Forum Moderators: not2easy
Original
I have a minor issue.
I am using relative locations (ie. ../)for my images found within my CSS file.
This has been working great as long as I keep everything I do in the root directory. I started utilizing different directories to keep my code in and found out that the further I go away from the root directory the more issues I am starting to have utilizing the above method. (This goes the same for my JS file directory)
Problem
Reference the chart below The problem that is happening is when the public directory attempts to access the css file it looks for the css file as support/css/css.css rather than root/css/css.css
I utilize multiple include files and have massive amounts of code to make everything on the website work together so I cannot re-write everything and start over again.
Objective
Without rewriting everything and moving everything into different directories, I would like to be able to utilize the same php include files and the same CSS, JS, Image files, etc so that when I make a change to the website I only have to do so in 1 file to make it site wide.
Example:
Root Directory has the following directories:
(You will notice that in the Root there is are CSS, JS, Images and Support Directories. You will also notice there is a Public Directory located within the Support directory. This is where the issues is at.)
Root
¦
CSS --> All Images Referenced as ../Images/
JS
Images
Support --> Public --> References A CSS.PHP file as ../../css.php
A portion of the contents of the CSS.PHP are:
<link rel="stylesheet" type="text/css" href="../css/css.css" />
I thought about utilizing absolute references but by personal preference would like to stick to relative references.
What do you think?
Any ideas?
../some_directory
Always use
/some_directory
The / means start at the domain root. So you can move a file containing this
/support/public/references/file.html
**anywhere** on your site and it will always locate file.html.
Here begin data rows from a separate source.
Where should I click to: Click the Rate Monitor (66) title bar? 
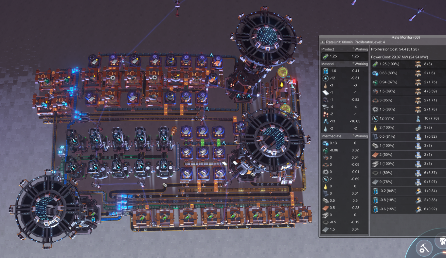(383, 37)
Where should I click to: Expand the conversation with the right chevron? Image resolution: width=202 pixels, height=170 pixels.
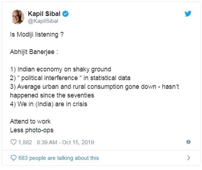(x=188, y=158)
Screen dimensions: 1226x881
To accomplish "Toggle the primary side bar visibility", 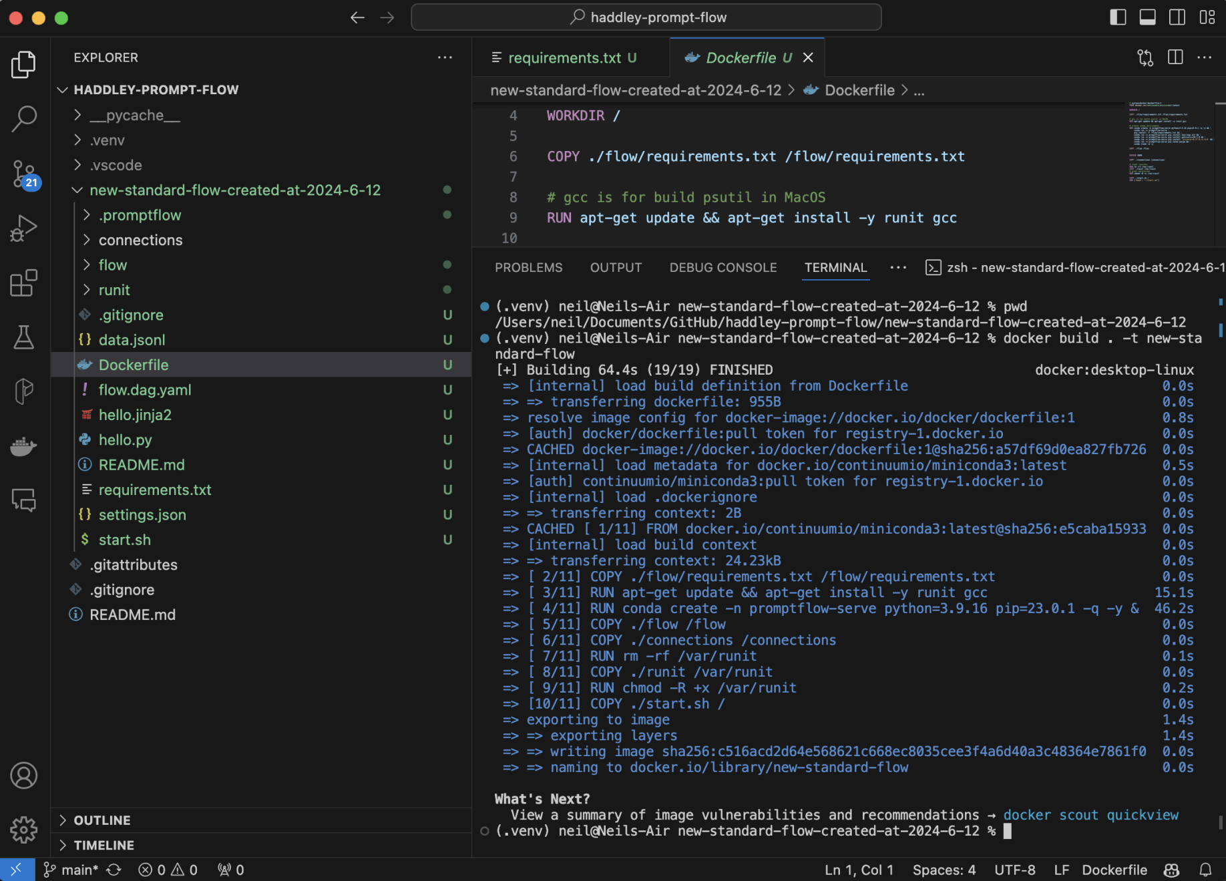I will [x=1118, y=17].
The same is true in your scripts,
$css = '/css/scripts/scripts.css';
and your css
background: url(/images/some_dir/image.gif);
The down side: requires a web server; working on these files locally on either PC or Mac will not find the locations. You can temporarily revert to relative using a S & R function in your editor.
(I have actually been a member of webmasterworld for quite some time but my original username and password were not working and the password recovery page was non existent. I had to create a new username.)